ENTRIES SHOWN Block Start

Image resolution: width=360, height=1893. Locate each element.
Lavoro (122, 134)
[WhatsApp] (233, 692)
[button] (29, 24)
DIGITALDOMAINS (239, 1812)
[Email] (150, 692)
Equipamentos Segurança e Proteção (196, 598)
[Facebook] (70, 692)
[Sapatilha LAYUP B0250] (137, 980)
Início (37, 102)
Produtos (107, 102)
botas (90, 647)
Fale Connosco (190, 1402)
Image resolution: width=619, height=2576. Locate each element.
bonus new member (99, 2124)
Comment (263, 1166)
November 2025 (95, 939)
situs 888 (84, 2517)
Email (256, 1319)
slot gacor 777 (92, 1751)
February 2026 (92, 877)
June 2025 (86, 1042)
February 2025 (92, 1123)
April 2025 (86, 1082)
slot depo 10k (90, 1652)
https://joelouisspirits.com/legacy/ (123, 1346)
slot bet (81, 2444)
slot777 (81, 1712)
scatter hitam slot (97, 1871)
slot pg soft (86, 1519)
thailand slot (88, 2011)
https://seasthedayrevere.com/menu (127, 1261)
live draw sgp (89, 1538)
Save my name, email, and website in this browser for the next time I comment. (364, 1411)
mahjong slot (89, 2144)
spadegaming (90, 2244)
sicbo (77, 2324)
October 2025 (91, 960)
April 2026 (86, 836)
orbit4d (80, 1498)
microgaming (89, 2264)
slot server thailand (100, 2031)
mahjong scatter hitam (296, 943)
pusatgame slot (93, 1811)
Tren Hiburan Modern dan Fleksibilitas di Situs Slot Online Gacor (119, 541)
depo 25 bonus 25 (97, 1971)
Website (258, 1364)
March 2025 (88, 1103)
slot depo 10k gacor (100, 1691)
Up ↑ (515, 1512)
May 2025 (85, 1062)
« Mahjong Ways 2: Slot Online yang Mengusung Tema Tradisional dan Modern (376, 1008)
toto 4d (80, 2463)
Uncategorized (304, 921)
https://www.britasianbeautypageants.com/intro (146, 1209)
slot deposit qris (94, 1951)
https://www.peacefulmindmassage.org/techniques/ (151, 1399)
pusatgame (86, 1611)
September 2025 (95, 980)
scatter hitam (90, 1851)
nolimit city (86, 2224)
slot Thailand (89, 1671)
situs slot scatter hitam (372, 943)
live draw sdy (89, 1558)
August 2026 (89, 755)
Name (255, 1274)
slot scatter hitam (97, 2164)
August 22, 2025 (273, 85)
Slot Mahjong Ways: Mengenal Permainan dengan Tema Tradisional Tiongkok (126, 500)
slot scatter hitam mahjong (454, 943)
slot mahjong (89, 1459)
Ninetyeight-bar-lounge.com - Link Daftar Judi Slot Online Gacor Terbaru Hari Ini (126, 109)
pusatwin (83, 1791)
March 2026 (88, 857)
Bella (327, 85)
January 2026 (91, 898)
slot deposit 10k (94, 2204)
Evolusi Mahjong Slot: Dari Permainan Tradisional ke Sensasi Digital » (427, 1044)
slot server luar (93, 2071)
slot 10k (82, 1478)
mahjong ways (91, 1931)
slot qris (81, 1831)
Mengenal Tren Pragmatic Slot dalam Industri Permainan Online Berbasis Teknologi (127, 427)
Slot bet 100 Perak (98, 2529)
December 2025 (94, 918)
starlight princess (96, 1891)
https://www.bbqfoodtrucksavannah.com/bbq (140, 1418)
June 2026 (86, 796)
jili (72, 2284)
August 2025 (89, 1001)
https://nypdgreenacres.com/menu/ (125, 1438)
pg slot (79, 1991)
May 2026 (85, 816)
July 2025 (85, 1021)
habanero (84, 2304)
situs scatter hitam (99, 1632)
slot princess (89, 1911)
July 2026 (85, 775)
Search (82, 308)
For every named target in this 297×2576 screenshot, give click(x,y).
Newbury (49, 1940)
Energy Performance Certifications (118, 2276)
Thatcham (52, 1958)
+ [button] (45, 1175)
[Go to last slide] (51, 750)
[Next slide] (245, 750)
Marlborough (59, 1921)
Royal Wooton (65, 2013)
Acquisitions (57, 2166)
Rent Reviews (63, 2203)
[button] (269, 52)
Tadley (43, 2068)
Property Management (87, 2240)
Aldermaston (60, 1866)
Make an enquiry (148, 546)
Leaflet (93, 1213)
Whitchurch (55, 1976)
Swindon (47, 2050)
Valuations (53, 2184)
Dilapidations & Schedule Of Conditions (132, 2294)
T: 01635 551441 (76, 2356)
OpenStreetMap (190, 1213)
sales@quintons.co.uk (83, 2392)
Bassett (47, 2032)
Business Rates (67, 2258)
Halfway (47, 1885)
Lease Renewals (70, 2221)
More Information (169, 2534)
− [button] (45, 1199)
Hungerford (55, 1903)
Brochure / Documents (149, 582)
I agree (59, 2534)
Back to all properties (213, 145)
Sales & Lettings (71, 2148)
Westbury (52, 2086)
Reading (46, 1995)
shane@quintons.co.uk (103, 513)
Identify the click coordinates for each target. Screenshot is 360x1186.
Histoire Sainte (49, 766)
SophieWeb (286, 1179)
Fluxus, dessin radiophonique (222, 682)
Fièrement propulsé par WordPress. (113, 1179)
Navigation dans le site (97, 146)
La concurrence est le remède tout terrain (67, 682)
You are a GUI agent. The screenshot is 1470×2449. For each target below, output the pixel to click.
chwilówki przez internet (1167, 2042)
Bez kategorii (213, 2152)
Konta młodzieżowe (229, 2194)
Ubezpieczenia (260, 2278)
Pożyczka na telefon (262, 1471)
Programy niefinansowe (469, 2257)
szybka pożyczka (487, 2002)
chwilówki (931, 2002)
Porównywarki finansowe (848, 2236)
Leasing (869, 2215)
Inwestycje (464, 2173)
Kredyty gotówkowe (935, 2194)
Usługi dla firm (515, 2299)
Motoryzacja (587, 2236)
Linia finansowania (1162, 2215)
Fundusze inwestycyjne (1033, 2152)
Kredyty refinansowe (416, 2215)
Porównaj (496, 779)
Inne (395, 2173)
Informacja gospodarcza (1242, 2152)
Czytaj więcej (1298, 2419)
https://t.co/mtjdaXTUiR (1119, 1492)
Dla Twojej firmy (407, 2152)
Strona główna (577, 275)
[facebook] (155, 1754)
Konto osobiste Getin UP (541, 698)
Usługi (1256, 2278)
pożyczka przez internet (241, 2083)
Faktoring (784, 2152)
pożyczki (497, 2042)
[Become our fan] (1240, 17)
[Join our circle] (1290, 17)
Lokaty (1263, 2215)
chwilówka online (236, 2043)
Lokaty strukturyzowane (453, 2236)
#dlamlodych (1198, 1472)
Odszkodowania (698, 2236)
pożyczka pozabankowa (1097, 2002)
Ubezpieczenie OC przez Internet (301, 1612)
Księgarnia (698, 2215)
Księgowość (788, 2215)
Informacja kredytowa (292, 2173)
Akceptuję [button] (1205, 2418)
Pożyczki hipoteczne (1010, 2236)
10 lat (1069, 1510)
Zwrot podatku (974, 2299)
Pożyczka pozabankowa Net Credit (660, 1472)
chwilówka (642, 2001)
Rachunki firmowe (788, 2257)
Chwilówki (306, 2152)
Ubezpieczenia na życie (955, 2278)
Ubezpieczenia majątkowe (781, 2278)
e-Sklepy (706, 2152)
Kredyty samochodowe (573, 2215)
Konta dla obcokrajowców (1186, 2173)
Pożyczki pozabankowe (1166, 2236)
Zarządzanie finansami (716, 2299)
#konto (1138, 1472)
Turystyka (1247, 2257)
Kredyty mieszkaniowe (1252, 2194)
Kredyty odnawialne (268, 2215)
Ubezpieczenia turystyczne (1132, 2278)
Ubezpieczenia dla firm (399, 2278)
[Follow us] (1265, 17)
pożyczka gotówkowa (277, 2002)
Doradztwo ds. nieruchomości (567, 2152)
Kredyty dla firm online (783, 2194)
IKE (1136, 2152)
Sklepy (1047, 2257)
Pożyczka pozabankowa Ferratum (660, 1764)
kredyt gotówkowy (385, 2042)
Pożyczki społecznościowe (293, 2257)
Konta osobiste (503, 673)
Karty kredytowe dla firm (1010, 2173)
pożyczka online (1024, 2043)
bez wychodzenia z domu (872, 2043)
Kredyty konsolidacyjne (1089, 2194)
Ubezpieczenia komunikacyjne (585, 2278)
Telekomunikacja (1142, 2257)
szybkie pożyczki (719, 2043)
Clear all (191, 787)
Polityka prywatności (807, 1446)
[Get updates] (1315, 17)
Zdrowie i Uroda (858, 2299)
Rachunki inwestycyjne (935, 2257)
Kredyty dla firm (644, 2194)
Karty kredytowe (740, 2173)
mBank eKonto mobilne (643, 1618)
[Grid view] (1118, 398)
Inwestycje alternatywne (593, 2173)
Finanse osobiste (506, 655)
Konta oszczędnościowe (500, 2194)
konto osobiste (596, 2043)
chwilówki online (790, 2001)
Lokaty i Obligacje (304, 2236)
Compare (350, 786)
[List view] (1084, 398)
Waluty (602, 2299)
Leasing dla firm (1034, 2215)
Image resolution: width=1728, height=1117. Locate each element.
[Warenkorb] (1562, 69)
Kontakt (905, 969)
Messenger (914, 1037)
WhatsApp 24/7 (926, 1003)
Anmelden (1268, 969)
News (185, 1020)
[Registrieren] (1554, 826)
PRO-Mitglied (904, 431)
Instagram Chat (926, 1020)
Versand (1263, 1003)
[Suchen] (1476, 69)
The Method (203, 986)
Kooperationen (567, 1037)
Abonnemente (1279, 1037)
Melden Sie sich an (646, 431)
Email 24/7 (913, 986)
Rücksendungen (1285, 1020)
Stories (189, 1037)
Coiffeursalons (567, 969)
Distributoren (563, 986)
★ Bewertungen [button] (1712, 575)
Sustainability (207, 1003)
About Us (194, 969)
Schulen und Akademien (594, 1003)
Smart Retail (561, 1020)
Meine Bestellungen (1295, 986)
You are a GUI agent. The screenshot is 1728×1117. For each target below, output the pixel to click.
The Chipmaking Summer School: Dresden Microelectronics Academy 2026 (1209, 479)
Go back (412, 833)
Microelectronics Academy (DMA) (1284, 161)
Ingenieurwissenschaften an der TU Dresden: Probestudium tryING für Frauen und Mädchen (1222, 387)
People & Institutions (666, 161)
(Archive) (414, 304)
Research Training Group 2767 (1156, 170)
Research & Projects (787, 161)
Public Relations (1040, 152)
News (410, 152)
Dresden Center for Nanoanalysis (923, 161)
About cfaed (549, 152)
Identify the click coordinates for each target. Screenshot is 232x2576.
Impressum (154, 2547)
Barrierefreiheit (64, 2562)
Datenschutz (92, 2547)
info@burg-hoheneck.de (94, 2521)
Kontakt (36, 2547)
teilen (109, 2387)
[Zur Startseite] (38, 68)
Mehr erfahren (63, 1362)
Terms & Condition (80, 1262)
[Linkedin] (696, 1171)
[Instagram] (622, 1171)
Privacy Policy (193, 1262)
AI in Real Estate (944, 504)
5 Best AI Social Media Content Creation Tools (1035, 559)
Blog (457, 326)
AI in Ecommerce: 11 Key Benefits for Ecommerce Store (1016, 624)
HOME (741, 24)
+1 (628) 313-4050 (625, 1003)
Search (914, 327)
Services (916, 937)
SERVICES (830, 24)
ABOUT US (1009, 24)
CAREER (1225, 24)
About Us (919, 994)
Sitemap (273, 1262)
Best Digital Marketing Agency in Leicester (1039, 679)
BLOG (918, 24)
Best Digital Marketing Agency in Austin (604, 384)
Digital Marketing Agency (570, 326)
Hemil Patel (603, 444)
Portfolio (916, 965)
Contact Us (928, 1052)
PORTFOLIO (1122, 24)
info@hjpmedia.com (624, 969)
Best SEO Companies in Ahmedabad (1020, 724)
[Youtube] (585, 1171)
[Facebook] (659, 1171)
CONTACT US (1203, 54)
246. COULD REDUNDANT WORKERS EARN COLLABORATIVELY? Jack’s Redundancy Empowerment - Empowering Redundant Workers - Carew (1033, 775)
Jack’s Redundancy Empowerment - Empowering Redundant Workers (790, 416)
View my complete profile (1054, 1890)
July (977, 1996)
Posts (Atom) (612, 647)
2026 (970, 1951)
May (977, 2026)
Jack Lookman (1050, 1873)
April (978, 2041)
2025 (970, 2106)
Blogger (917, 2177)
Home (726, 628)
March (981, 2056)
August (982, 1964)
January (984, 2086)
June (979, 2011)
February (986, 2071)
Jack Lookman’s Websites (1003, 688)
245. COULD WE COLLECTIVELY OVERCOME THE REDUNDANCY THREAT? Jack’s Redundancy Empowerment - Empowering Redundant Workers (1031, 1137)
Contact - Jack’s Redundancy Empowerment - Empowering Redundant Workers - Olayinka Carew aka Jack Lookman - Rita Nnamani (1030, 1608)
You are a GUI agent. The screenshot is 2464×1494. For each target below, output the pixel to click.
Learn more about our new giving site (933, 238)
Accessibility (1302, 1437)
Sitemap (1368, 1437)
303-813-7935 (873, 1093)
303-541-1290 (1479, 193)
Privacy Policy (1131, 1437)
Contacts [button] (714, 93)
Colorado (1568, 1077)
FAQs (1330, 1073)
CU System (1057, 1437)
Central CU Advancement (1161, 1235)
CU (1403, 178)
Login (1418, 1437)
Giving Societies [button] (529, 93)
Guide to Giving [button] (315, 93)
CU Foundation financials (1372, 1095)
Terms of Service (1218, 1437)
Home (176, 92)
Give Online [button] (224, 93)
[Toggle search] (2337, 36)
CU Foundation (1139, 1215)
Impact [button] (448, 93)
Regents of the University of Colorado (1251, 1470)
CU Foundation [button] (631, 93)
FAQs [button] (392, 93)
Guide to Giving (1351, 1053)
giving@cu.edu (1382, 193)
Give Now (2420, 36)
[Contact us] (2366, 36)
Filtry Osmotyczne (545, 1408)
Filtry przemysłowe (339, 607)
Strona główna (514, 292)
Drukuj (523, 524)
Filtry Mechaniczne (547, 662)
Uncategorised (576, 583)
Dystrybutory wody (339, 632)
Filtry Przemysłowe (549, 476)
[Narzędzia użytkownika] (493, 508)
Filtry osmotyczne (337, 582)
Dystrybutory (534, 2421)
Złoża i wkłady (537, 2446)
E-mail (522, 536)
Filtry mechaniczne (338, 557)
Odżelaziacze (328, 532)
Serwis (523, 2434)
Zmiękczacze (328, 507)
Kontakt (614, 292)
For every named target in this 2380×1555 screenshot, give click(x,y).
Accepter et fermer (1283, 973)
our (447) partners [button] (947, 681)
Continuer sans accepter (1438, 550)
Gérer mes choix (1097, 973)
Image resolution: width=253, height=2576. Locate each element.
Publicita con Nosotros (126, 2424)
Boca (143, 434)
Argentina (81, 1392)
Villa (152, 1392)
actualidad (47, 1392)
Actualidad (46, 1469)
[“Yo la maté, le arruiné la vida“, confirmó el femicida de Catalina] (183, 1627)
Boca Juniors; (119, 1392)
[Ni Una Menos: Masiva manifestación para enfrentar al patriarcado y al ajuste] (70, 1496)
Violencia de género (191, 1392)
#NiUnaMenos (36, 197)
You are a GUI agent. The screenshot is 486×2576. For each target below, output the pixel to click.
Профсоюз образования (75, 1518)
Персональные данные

ENTRIES SHOWN Block End

Copy out the range of lines above starting at the line with "March (981, 2056)" and ending at the line with "Login (1418, 1437)", exactly and including both.

RESPONSE BOX:
March (981, 2056)
August (982, 1964)
January (984, 2086)
June (979, 2011)
February (986, 2071)
Jack Lookman’s Websites (1003, 688)
245. COULD WE COLLECTIVELY OVERCOME THE REDUNDANCY THREAT? Jack’s Redundancy Empowerment - Empowering Redundant Workers (1031, 1137)
Contact - Jack’s Redundancy Empowerment - Empowering Redundant Workers - Olayinka Carew aka Jack Lookman - Rita Nnamani (1030, 1608)
You are a GUI agent. The screenshot is 2464×1494. For each target below, output the pixel to click.
Learn more about our new giving site (933, 238)
Accessibility (1302, 1437)
Sitemap (1368, 1437)
303-813-7935 (873, 1093)
303-541-1290 (1479, 193)
Privacy Policy (1131, 1437)
Contacts [button] (714, 93)
Colorado (1568, 1077)
FAQs (1330, 1073)
CU System (1057, 1437)
Central CU Advancement (1161, 1235)
CU (1403, 178)
Login (1418, 1437)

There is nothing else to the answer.